**Work order:** Wherever "Given" occurs in the entries, copy the line that holds it.

**Data shown:**

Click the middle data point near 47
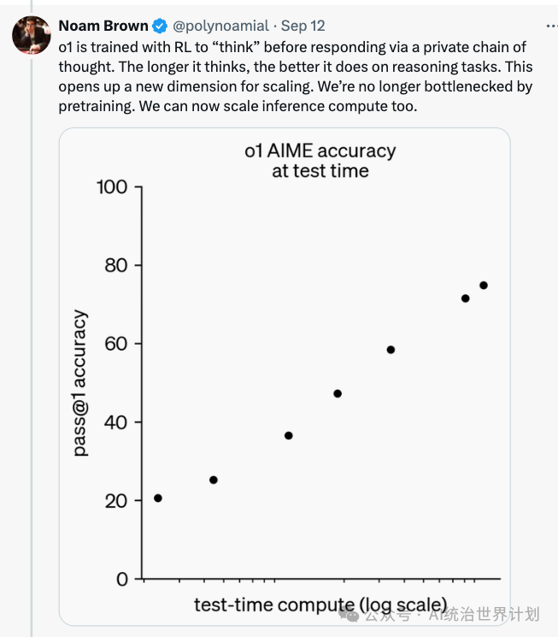Image resolution: width=558 pixels, height=637 pixels. [x=338, y=393]
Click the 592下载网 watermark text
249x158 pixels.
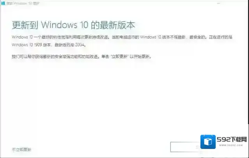pos(232,139)
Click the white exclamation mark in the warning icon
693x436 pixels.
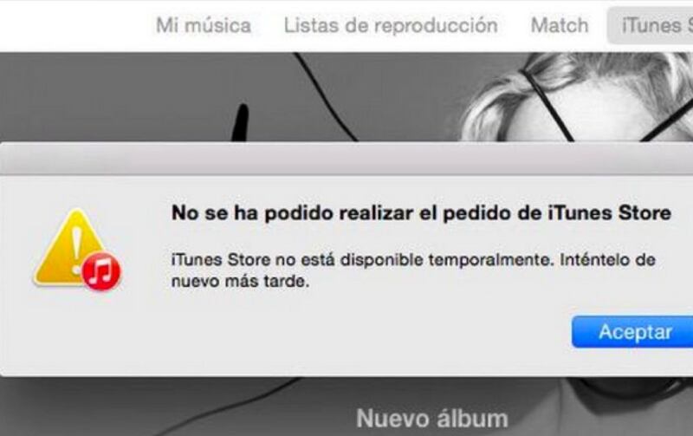(77, 250)
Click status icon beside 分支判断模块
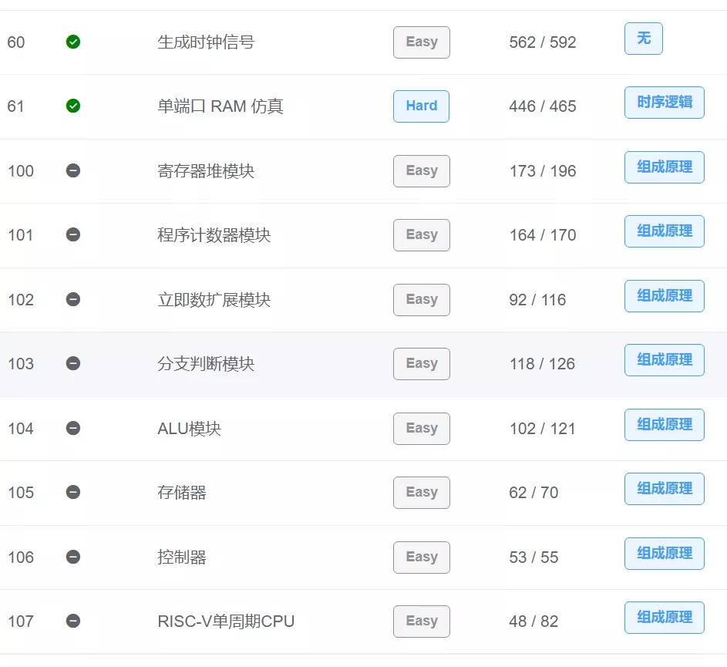 click(73, 363)
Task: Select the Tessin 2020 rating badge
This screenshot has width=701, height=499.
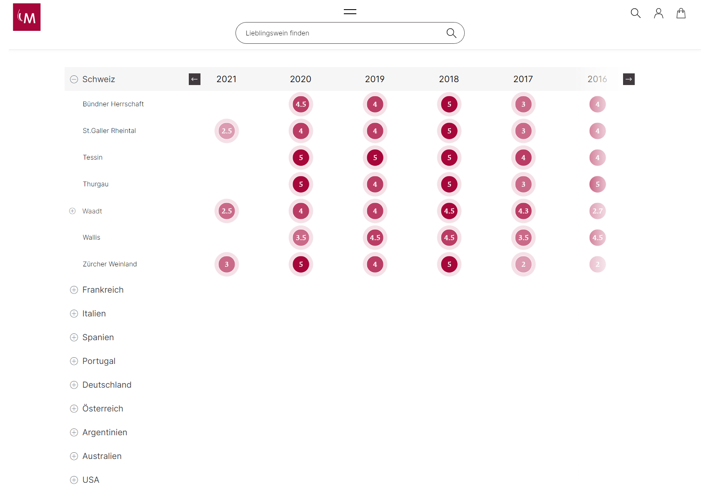Action: pyautogui.click(x=300, y=158)
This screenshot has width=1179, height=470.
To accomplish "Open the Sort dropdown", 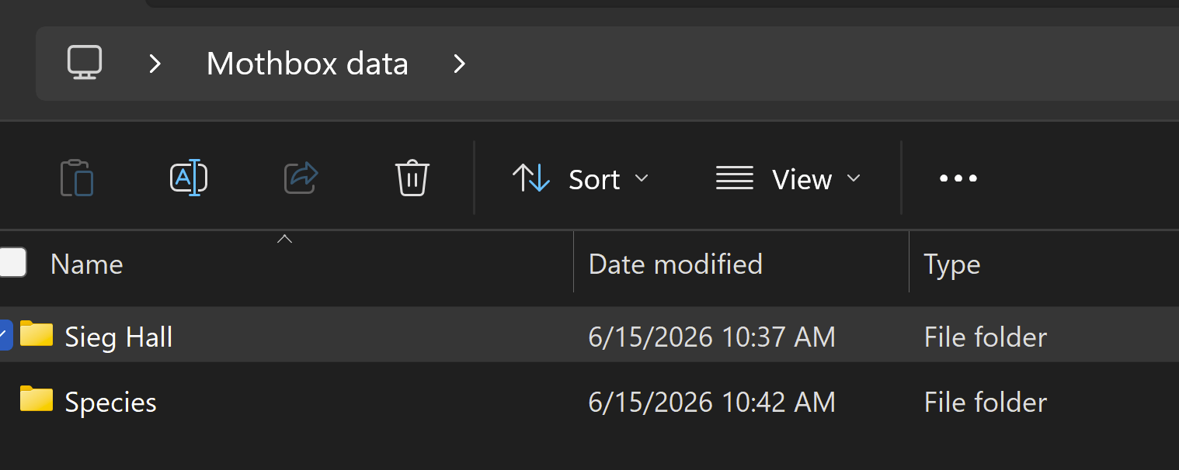I will pos(580,179).
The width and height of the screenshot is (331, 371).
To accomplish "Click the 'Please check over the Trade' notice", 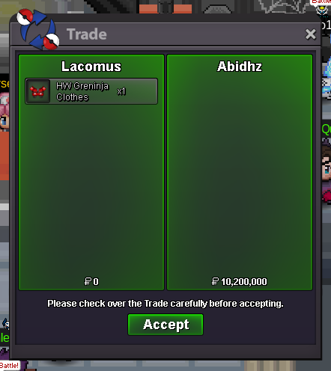I will (166, 304).
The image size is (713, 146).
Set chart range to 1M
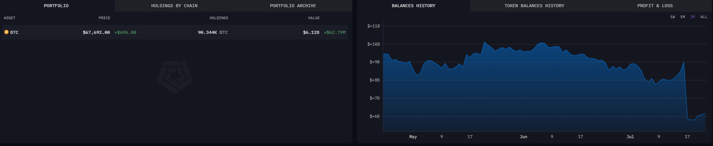pos(682,17)
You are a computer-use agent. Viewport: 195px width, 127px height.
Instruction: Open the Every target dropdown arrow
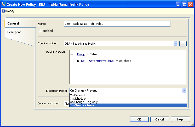(88, 55)
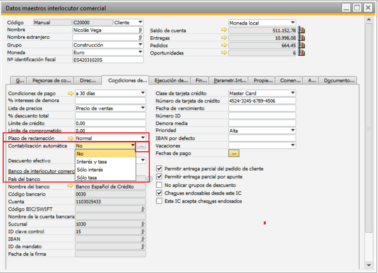This screenshot has height=273, width=378.
Task: Enable No aplicar grupos de descuento
Action: (159, 185)
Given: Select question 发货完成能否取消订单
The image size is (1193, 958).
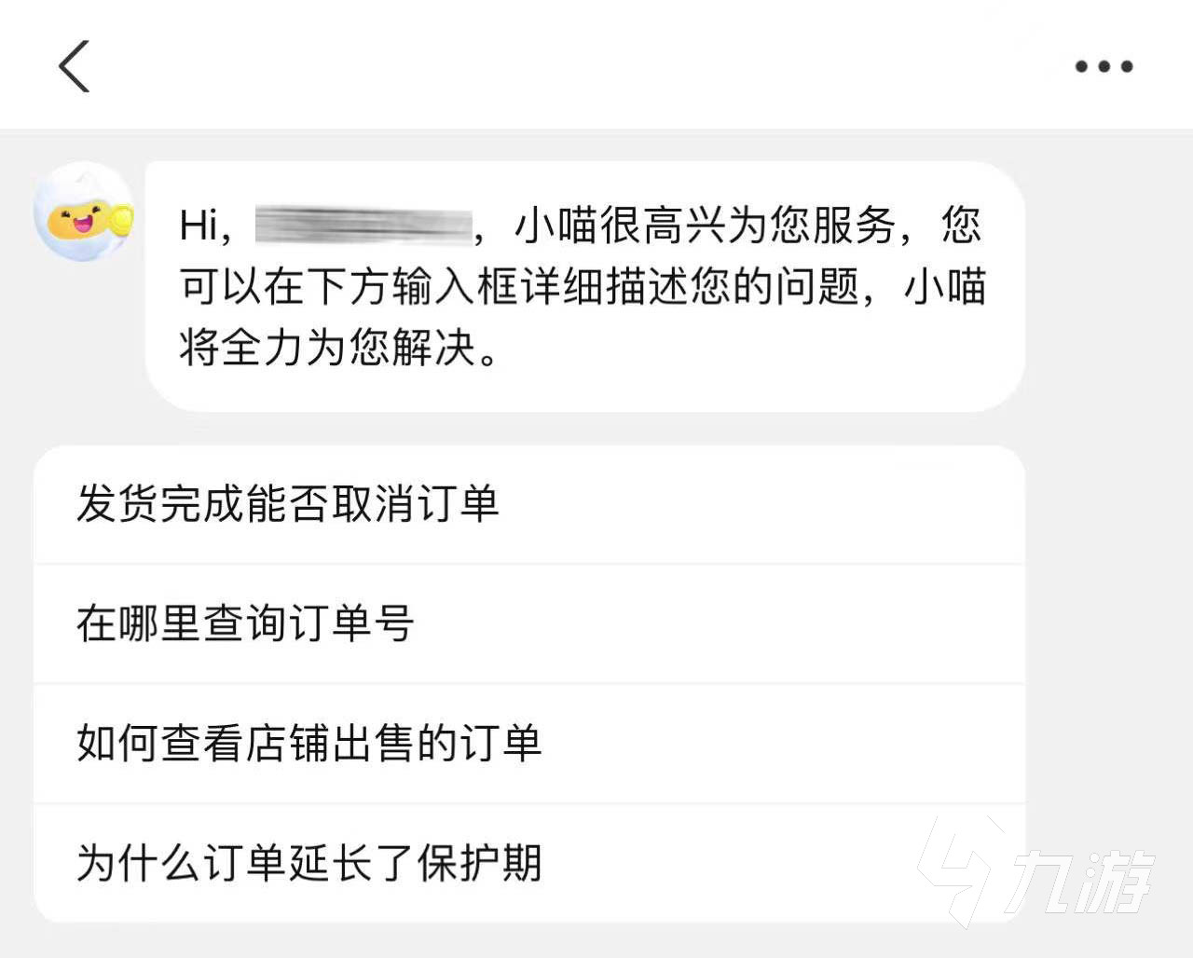Looking at the screenshot, I should (x=289, y=504).
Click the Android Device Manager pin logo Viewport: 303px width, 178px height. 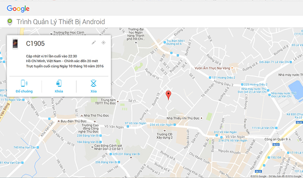(x=10, y=22)
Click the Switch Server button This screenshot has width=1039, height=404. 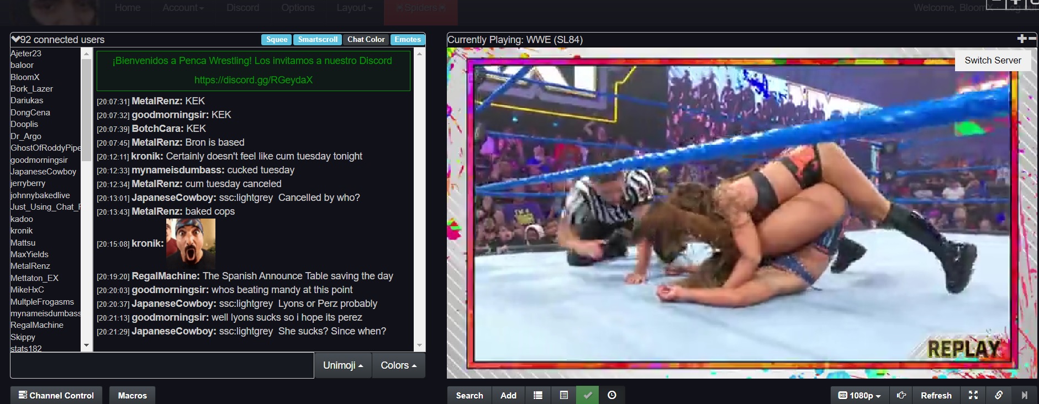pyautogui.click(x=993, y=60)
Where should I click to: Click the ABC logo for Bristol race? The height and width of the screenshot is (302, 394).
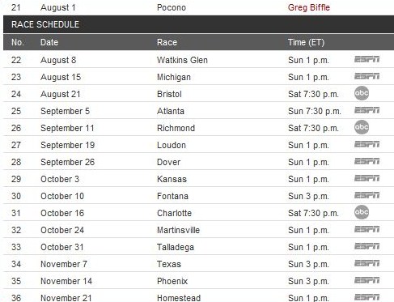(x=362, y=93)
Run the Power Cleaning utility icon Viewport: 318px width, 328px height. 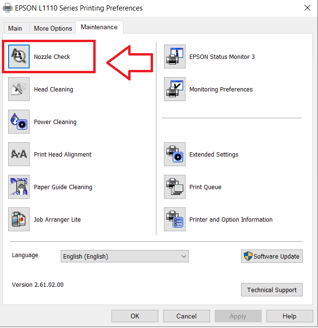[19, 122]
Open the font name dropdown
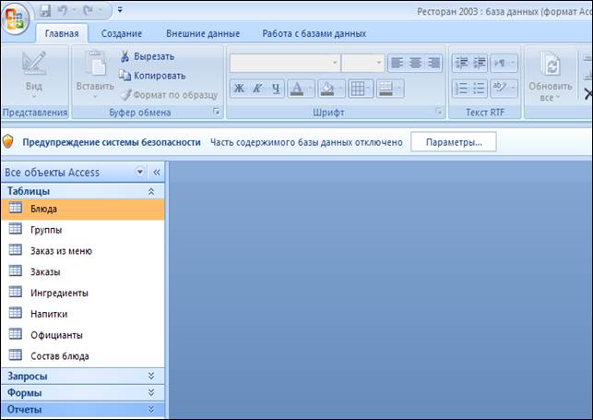 [x=334, y=64]
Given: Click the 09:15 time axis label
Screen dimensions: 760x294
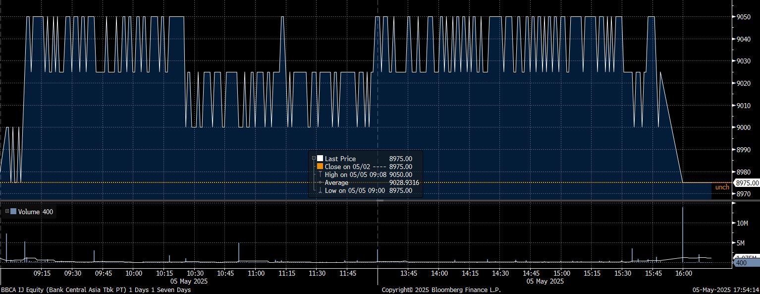Looking at the screenshot, I should pos(42,273).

**Output of the task:**
Given: Select question 发货完成能否取消订单
Given: Click the 09:15 time axis label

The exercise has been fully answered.